Yes, that’s right, with future obligations in NAM and short-term capital in non-native assets. Bonds are a pretty common mechanism in the “real world” for doing exactly what I’m proposing here: raising capital usable in the here-and-now in exchange for liabilities in the future, in an attempt to use the capital to build something. Whether or not they make sense seems to me to depend on the terms, what the capital is used for, what the relevant economy (in this case, Namada’s economy) looks like, etc. – such a trade of future liabilities for present useful capital may or not make sense in any particular case, but I think it would be unwise to prematurely rule out the mechanism.

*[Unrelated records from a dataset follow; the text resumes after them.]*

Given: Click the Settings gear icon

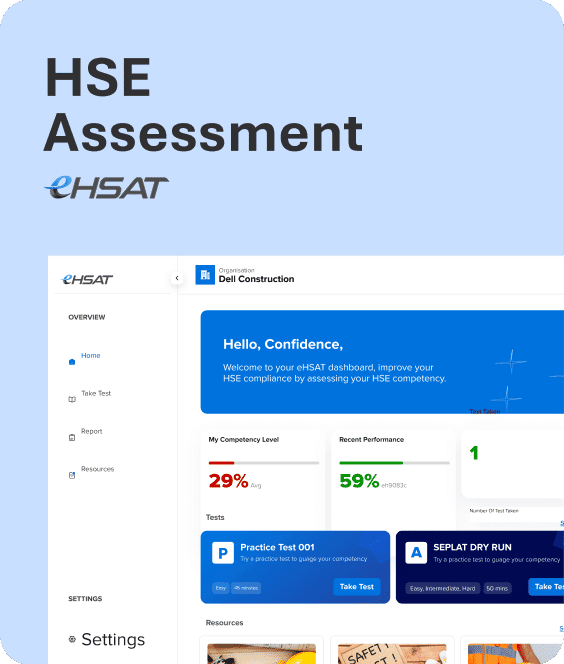Looking at the screenshot, I should [x=72, y=639].
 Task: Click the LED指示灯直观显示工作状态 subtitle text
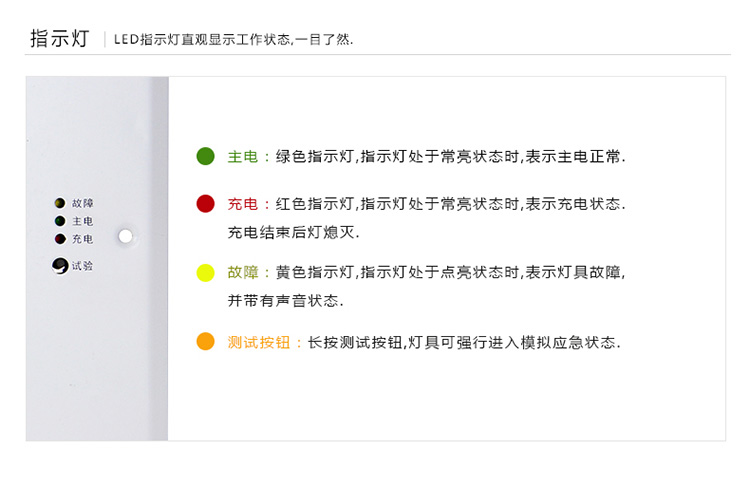[232, 40]
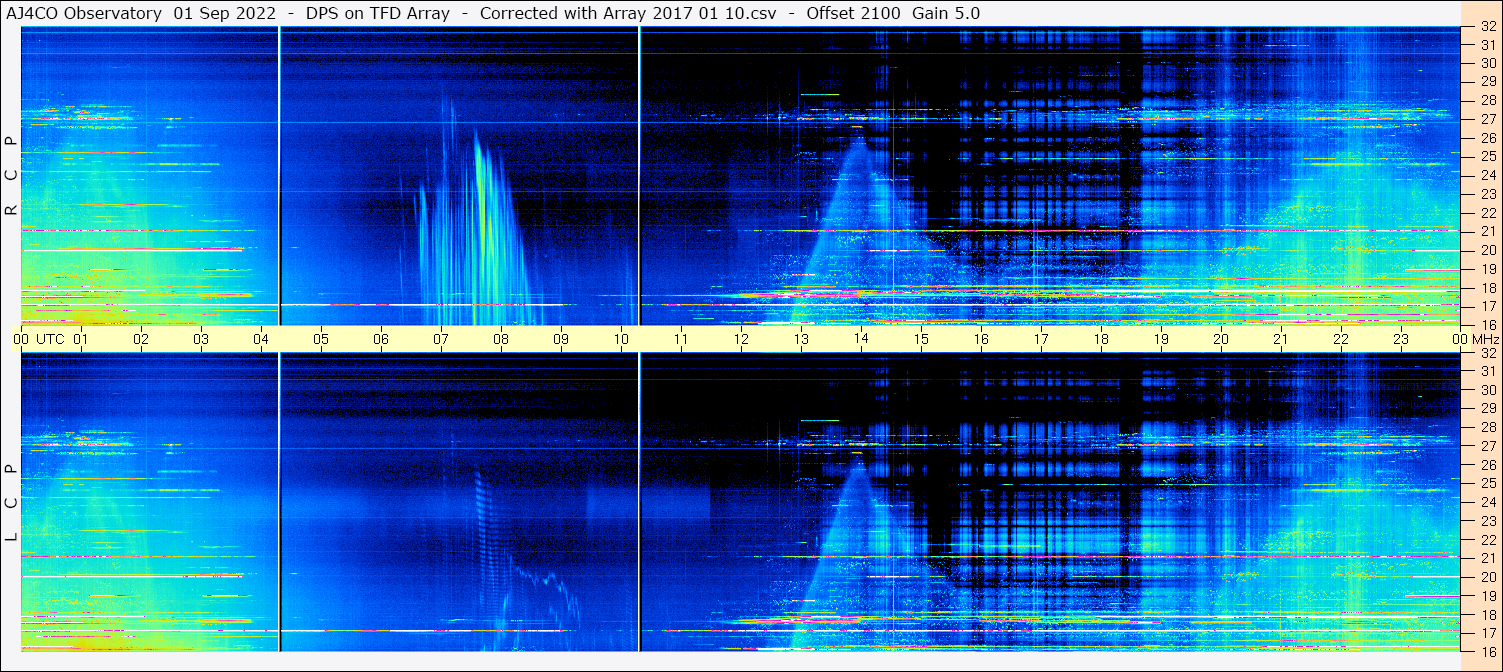Viewport: 1503px width, 672px height.
Task: Click the 28 MHz label in LCP panel
Action: 1487,427
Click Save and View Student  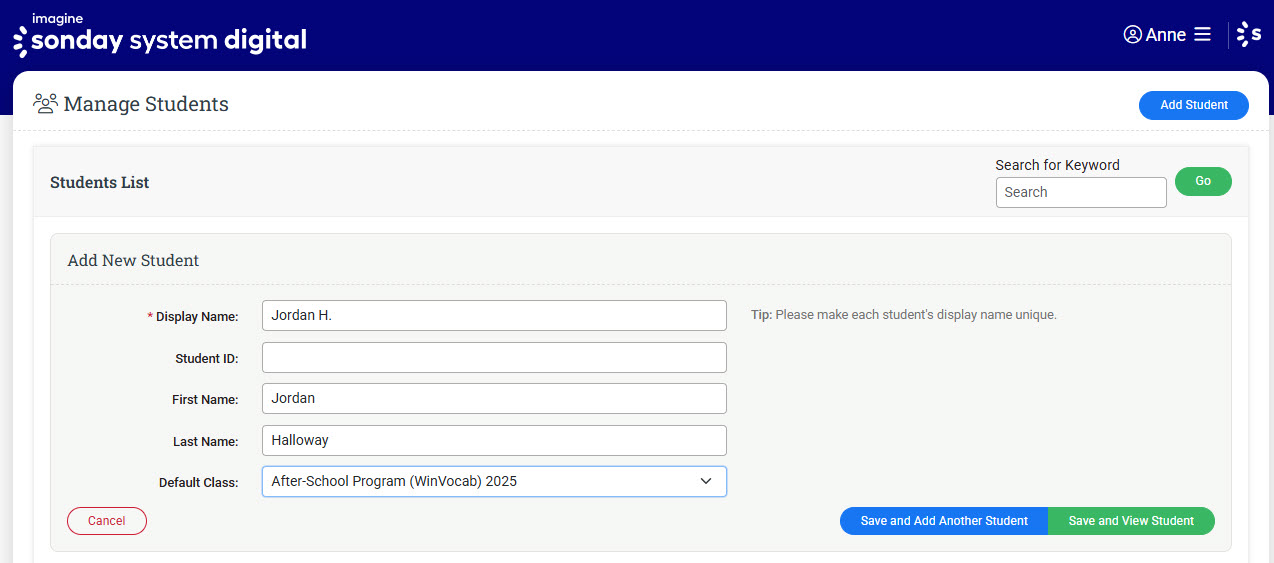pyautogui.click(x=1131, y=521)
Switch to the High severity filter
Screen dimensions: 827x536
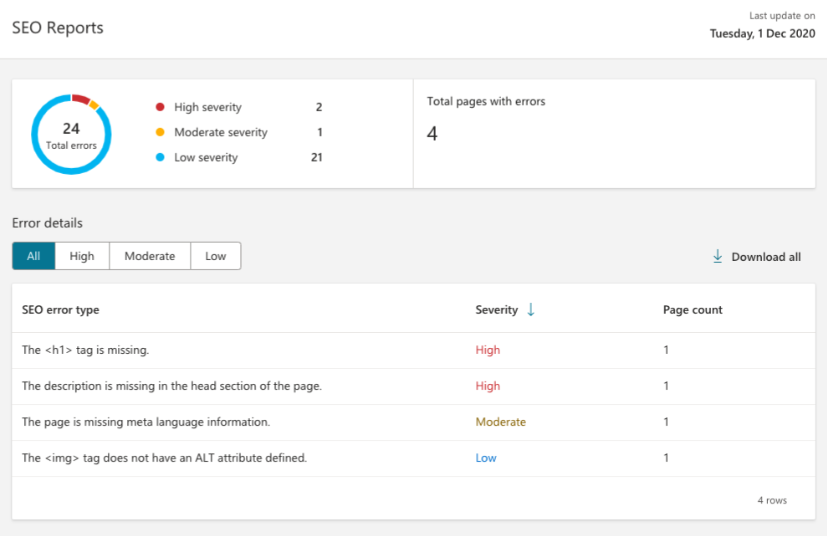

Where funding in non-NAM assets is required, doing swaps up front is indeed also an option. However, I think swapping NAM at the present has some disadvantages which this scheme does not:

  1. The network will inevitably be front-run and get a poor price, because the decision to swap would be made in public before the swap actually happens. There’s no way to avoid this without a very different governance system. Even distributing NAM to other parties who would then sell it to meet USD liabilities has this problem, although it doesn’t matter as much if the volume is low and distributed over time.
  2. The other side of the trade may be short-term speculators or just whoever happens to show up on the markets – the network has no control over who the counterparties to its trades are. From Namada’s perspective, I think it would generally be better to have counterparties who have demonstrated some desire for long-term alignment (e.g. by purchasing long-term bonds).

Note: the potential of being front-run could be alleviated somewhat if Namada swaps a little bit of NAM for other assets very slowly. This is more complex to implement – and large commitments up front still create problems – but could be another direction worth investigating.